[[ Data for this task open ]]

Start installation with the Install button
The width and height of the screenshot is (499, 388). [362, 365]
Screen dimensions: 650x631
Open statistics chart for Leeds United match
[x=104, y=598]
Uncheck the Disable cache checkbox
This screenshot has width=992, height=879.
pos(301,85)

[[ Data for this task closed ]]
[[ Data for this task open ]]

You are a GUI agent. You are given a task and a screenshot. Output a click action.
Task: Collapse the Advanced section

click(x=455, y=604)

[[ Data for this task closed ]]

Set down, from the entries above, exactly the lines from the one with "Start installation with the Install button" up to and including the one with "Uncheck the Disable cache checkbox", and no other lines.

**Task answer**
Start installation with the Install button
The width and height of the screenshot is (499, 388). [362, 365]
Screen dimensions: 650x631
Open statistics chart for Leeds United match
[x=104, y=598]
Uncheck the Disable cache checkbox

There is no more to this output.